Document Services trial 2020 – statistical data (Annexe A)
1. Average production times and percentage of public on demand produced in under 1 hour Apr 2017 – July 2019. This chart shows the average document delivery time for public on demand orders and the percentage of these documents that are delivered within the 1 hour production target.
2. Number of advance orders Vs on demand. This graph shows the relationship between public on demand 1 hour document requests and orders placed in advance.
3. Advance order numbers by month.
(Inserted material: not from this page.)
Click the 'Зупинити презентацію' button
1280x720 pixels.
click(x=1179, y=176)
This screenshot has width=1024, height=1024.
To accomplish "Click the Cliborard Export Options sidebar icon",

This shows the increase in advance orders by month and the comparison between the same months each year.
4. Percentage advance orders shows the percentage of public productions that have been ordered in advance of a visit
5. Advance orders by % shows the percentage of public orders placed in advance of a visit by month and the comparison between the same months each year
6. Readers placing more than 12 on demand orders per day. This provides the following information:
- Daily number of readers that ordered more than 12 on demand documents on each day between 2nd April 2019 and 31st July 2019.
- The number of documents ordered by the highest on demand user for that day.
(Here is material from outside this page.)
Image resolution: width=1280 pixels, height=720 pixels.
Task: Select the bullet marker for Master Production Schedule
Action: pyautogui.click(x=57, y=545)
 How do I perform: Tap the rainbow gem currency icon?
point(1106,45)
- Total number of on demand documents ordered by all users who ordered more than 12 on demand documents on that day
- Average number of on demand documents by all users who ordered more than 12 on demand documents on that day
- Total number of on demand documents ordered by all users for that day (including users who ordered fewer than 12 documents)
- Percentage of documents that those users ordering more than 12 on demand documents ordered against the grand total of on demand documents ordered for that day
Top 200 users on demand vs advance document ordering (Annexe B)
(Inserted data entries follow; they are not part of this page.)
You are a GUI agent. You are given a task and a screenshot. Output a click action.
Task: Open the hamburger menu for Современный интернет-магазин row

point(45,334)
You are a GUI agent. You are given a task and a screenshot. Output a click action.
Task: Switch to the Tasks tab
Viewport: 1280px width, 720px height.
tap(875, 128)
The National Archives reviewed the ordering history of the top 200 archive users for this period. This information can be found within this attachment.
Please note that a column entitled ‘readers’ ticket numbers’ has been withheld from this document under section 40 (2) (Personal Information) of the Freedom of Information Act. This is because the numbers are unique to individuals and could be used to identify individual users. (See below for further information on section 40)
Users in the reading rooms (times throughout the day) (Annexe C)
The statistical information in this attachment was used to identify the core hours when the majority of our users use the document reading rooms. This was used to help determine the on-demand document ordering times in the trial system.
During the data collection period (01 April 2019 – 31 July 2019) the total number of unique users was 4960.
Meetings (minutes and summaries)
The trial of changes to same-day document ordering were discussed at The National Archives Executive Team meeting, The National Archives Board meeting and at the User Advisory Group meeting.
Minutes or summaries for these meetings are published on our website in line with our transparency agenda. Links to the pages on our website where this information is published have been provided below.
Please note that the summary for The National Archives Board meeting at which the document ordering trial was discussed (November 2019) is intended for future publication and so exempt from disclosure under section 22 of the FOI Act. This information will be made available on the linked page in due course.
The National Archives regularly publishes information relating to our public services including statistical information on the production of documents on our transparency pages.
Section 40(2): Personal Information where the applicant is not the data subject. The Data Protection Legislation prevents personal information from release if it would be unfair or at odds with the reason why it was collected, or where the subject had officially served notice that releasing it would cause them damage or distress. In this case the exemption applies because the information could potentially identify individual users and their personal data.
Further guidance can be found at:
Section 22: Information intended for future publication. Provides an exemption for information that is intended to be published in the future. The public authority must, at the time of the request, hold the information and intend that it or ‘any other person’ will publish it in future. This means that it must have a settled expectation that the information will be published at some future date.